Aktion „Obstbäume für Metelen“
Eine Initiative, die Früchte tragen soll

Metelen -

Sie sollen Blüten für Bienen bieten, den Ort grüner machen und nicht zuletzt auch – wenn sie etliche Jahre gewachsen sind – zum Wohle aller Metelener Früchte tragen: Obst- und Nussbäume sowie Beerensträucher, für die eine Initiative jetzt um Spenden bittet. Mit im Boot ist die Gemeinde, die das Projekt unterstützt und auf deren Grund die Bäume gepflanzt werden sollen.

Freitag, 08.02.2019, 06:00 Uhr
Sie stellten die Aktion vor: (hinten v.l.) Elfriede Hüllen, Bürgermeister Gregor Krabbe, Josef Sprickmann, Jörg Velder, Cyprian Störmann, Monika Ewering-Oskamp und Matthias Löckner sowie (vorne v.l.) Zoe, Bertram, Johannes und Yael.
Sie stellten die Aktion vor: (hinten v.l.) Elfriede Hüllen, Bürgermeister Gregor Krabbe, Josef Sprickmann, Jörg Velder, Cyprian Störmann, Monika Ewering-Oskamp und Matthias Löckner sowie (vorne v.l.) Zoe, Bertram, Johannes und Yael. Foto: Dieter Huge sive Huwe

Der Umstand, dass immer weniger Insekten, immer weniger Bienen in der Natur zu finden sind, trieb Matthias Löckner schon länger um. Er überlegte, wie dem vor Ort, hier in Metelen, etwas entgegengesetzt werden könne. Das Projekt, das er daraus entwickelte, fand nicht nur rasch Mitstreiter, sondern hat das Zeug, den Ort nachhaltig zu verändern.

„Genau das ist es, nämlich nachhaltig dafür zu sorgen, dass Insekten wieder Nahrung finden“, beschreibt Löckner die Initiative, die zugleich aber auch das Ortsbild grüner machen will und darüber hinaus allen Bürgern einen Mehrwert bietet.

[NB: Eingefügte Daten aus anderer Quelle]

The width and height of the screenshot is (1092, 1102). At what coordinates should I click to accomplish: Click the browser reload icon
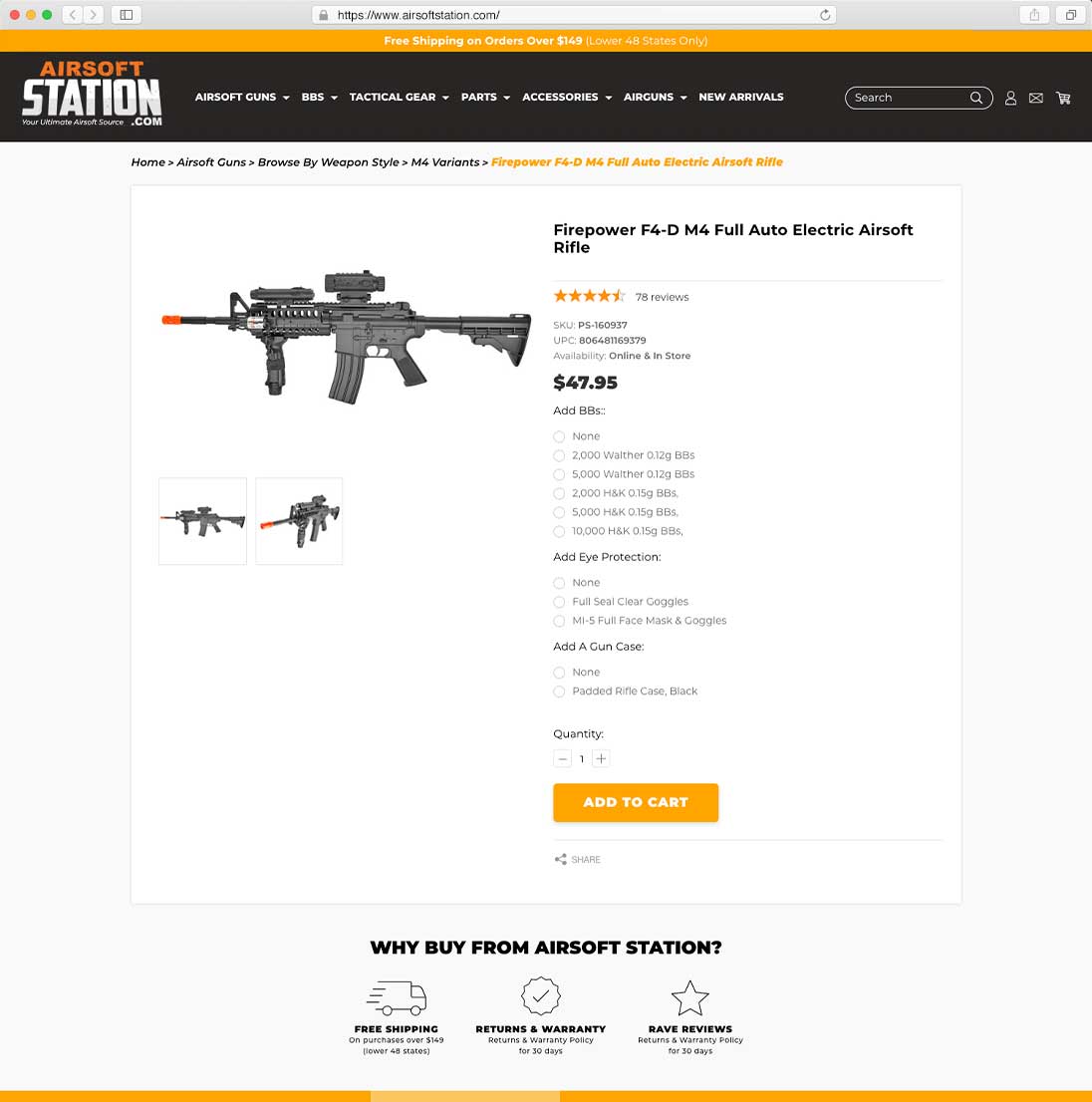pyautogui.click(x=825, y=15)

Konkret geht es darum, dass auf öffentlichem Grund Obst- und Nussbäume sowie Beerensträucher gepflanzt werden sollen – alles Pflanzen, auf die Bienen und andere Insekten förmlich fliegen, denn sie blühen im Frühling verschwenderisch.

Die Initiatoren des Projekts, hinter das sich auch die Gemeinde Metelen gestellt hat, laden alle Bürger des Ortes ein, mitzumachen. Finanziert werden sollen die jungen Bäume, welche teils schon in diesem Jahr gepflanzt werden, durch Spendengelder. „Das ist keine einmalige Aktion, sondern soll kontinuierlich weitergeführt werden“, erläutert Löckner, dass das Obstbaum-Projekt auch in die Zukunft gedacht ist.

Örtliche Handwerker haben sich beteiligt und aus einem Baumstamm zwei ebenso schwergewichtige wie pfiffige Spendenboxen gebaut. Josef Sprickmann brachte die schweren Stämme in Form und höhlte sie so aus, dass ein Hohlraum für Münzen und – besonders gerne gesehen – Geldscheine entstanden ist. Jörg Velder und Cyprian Störmann sorgten dafür, dass die recht rustikale Spendenbox auch so sicher ist, dass sie nicht leicht geknackt werden kann. Wer sie wegschleppen wollte, bräuchte mindestens eine Sackkarre, wie beim Fototermin im Ratssaal deutlich wurde.

Doch die beiden Baumstamm-Spendenboxen stehen nicht unter freiem Himmel, sondern zum einen bei Buch- und Schreibwaren Ewering und zum anderen bei Blumen Mensing in den Ladenlokalen. Die Metelener sind aufgefordert, mitzumachen, Geld zu geben für die Aktion, die den Ort erblühen lassen will. Die Initiatoren sind sich – gerade auch vor dem Hintergrund der Insektensterbens – sicher, dass der Spruch des französischen Schriftstellers Victor Hugo „Nichts ist so mächtig, wie die Idee, deren Zeit gekommen ist“ auf ihr Projekt perfekt zutrifft. Deshalb ist das Zitat auch auf den Spenden-Baumstämmen zu finden.

Die Bäume, die entlang der alten WLE-Strecke, bei Plagemanns Mühle und an der Grundschule gepflanzt werden sollen, gehen in das Eigentum der Gemeinde über, erläuterte Bauamtsleiter Stefan Weßling. Die Früchte und Nüsse, welche die Bäume einst tragen werden, gehören aber allen Metelenern und dürfen gratis geerntet werden.